Retype every entry exactly, down to the last character.

[Start of section]

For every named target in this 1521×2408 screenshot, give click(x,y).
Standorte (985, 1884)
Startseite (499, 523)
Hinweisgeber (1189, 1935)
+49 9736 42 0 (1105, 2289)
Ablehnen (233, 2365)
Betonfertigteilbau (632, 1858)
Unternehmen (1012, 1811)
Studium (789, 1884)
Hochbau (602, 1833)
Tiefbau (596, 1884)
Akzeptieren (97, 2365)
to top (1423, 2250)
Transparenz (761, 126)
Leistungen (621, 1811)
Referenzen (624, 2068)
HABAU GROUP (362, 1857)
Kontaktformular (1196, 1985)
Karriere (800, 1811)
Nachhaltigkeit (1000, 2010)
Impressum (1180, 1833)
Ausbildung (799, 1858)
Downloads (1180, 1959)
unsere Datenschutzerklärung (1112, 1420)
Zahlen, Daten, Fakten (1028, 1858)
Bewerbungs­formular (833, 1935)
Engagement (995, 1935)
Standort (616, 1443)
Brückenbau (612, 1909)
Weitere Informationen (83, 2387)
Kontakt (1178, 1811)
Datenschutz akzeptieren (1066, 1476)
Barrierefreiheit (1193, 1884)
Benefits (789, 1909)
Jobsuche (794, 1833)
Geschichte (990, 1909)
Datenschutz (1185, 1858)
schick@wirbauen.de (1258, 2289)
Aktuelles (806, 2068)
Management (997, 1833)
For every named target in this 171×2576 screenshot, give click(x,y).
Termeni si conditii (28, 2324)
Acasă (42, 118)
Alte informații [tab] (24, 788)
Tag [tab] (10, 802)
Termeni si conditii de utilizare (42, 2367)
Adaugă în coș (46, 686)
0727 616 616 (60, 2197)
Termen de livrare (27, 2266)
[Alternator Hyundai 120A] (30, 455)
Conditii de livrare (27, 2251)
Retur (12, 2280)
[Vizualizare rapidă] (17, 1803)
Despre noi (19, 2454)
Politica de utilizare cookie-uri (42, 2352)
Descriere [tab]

[End of section]

**Answer for this exercise**
For every named target in this 1521×2408 screenshot, give click(x,y).
Standorte (985, 1884)
Startseite (499, 523)
Hinweisgeber (1189, 1935)
+49 9736 42 0 (1105, 2289)
Ablehnen (233, 2365)
Betonfertigteilbau (632, 1858)
Unternehmen (1012, 1811)
Studium (789, 1884)
Hochbau (602, 1833)
Tiefbau (596, 1884)
Akzeptieren (97, 2365)
to top (1423, 2250)
Transparenz (761, 126)
Leistungen (621, 1811)
Referenzen (624, 2068)
HABAU GROUP (362, 1857)
Kontaktformular (1196, 1985)
Karriere (800, 1811)
Nachhaltigkeit (1000, 2010)
Impressum (1180, 1833)
Ausbildung (799, 1858)
Downloads (1180, 1959)
unsere Datenschutzerklärung (1112, 1420)
Zahlen, Daten, Fakten (1028, 1858)
Bewerbungs­formular (833, 1935)
Engagement (995, 1935)
Standort (616, 1443)
Brückenbau (612, 1909)
Weitere Informationen (83, 2387)
Kontakt (1178, 1811)
Datenschutz akzeptieren (1066, 1476)
Barrierefreiheit (1193, 1884)
Benefits (789, 1909)
Jobsuche (794, 1833)
Geschichte (990, 1909)
Datenschutz (1185, 1858)
schick@wirbauen.de (1258, 2289)
Aktuelles (806, 2068)
Management (997, 1833)
For every named target in this 171×2576 screenshot, give click(x,y).
Termeni si conditii (28, 2324)
Acasă (42, 118)
Alte informații [tab] (24, 788)
Tag [tab] (10, 802)
Termeni si conditii de utilizare (42, 2367)
Adaugă în coș (46, 686)
0727 616 616 (60, 2197)
Termen de livrare (27, 2266)
[Alternator Hyundai 120A] (30, 455)
Conditii de livrare (27, 2251)
Retur (12, 2280)
[Vizualizare rapidă] (17, 1803)
Despre noi (19, 2454)
Politica de utilizare cookie-uri (42, 2352)
Descriere [tab]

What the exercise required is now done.